The core claim is that Tesla presented misleading Full Self-Driving safety data to European regulators. Reporting on this subject comes in two strands, and both point in the same direction.
A May 2026 CleanTechnica write-up, citing Reuters, described previously unreported email correspondence in which regulators in the Netherlands, Sweden, Finland, Denmark and Norway raised specific concerns about FSD. Those concerns included the system's tendency to speed, its safety on icy roads, drivers' ability to circumvent anti-cell-phone-use features, and frustration with Tesla's strategy of publicly encouraging vehicle owners to pressure regulators. The Netherlands had just become the first European country to approve FSD (Supervised), and Tesla was pushing for broader EU approval, which requires backing from 55% of member states covering at least 65% of the population. Regulators expressing skepticism about Tesla's safety representations is consistent with the headline claim.

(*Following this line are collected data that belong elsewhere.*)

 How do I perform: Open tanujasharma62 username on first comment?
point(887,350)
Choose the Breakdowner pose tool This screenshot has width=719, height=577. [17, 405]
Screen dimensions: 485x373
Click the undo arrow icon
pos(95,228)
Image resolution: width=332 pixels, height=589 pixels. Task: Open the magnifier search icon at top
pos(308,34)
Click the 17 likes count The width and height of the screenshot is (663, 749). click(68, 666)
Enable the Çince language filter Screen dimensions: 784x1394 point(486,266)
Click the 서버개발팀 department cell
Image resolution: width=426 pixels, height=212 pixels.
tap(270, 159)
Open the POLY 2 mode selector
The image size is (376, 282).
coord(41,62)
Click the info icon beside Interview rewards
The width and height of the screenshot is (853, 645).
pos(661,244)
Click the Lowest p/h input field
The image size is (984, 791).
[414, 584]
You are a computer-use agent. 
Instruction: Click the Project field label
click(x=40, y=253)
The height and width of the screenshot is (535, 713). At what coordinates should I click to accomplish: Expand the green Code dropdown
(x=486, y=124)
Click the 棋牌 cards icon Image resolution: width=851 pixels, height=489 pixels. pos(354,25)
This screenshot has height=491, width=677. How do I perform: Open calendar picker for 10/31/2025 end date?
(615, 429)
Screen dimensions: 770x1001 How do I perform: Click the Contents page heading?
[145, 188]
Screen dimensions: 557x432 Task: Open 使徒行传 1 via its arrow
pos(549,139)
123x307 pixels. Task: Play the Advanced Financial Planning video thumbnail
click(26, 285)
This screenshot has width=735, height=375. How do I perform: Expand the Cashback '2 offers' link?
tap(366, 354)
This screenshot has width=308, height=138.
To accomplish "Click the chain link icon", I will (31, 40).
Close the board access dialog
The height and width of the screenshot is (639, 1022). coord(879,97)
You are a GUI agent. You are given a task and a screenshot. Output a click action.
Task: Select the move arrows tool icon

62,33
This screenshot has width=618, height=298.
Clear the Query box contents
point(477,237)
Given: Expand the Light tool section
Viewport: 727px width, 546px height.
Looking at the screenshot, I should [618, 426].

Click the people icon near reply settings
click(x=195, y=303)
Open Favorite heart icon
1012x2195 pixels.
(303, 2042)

A separate, larger Reuters investigation, published in late May 2026, focused on the safety statistics Tesla itself promotes. It found that Tesla's repeated claim that FSD is up to 10 times safer than human drivers rested on comparing airbag-deployment crashes in its own fleet to all tow-away crashes in federal data, a far broader and less severe category. When University of Michigan researcher Marco Benedetti ran the correct comparison, airbag to airbag, the gap shrank from tenfold to roughly threefold, and even that figure was undermined by the much younger average age of Tesla's fleet. Ten of eleven traffic-safety researchers who reviewed the methodology for Reuters described the statistics as marketing rather than serious analysis. Seven of nine former Tesla data labelers said they would not trust FSD to drive them, and one called robotaxi rides unthinkable.
The Electrek and The Next Web coverage of the data-labeler investigation is several weeks old relative to the current story and centers on U.S. performance and methodology rather than European submissions. It is best read as context that reinforces the broader picture: Tesla's safety claims have been broadly contested by people close to the technology. For the specific claim about European regulators, the CleanTechnica report citing the Reuters emails is the most directly on-point evidence, and it supports the headline. There is no reporting in the materials that contradicts the claim.
The verdict is supported because the central allegation, that Tesla presented misleading safety data to European regulators, aligns with what the Reuters-sourced reporting describes: regulators in multiple EU countries have raised substantive concerns, and the underlying safety statistics Tesla promotes have been shown to rest on flawed methodology. The story is substantially accurate as framed.
Reporting relies on Reuters-sourced investigations, including internal emails obtained through public records requests and interviews with former Tesla employees and independent researchers. Multiple outlets corroborate the main findings, and the methodology criticisms come from named academic experts.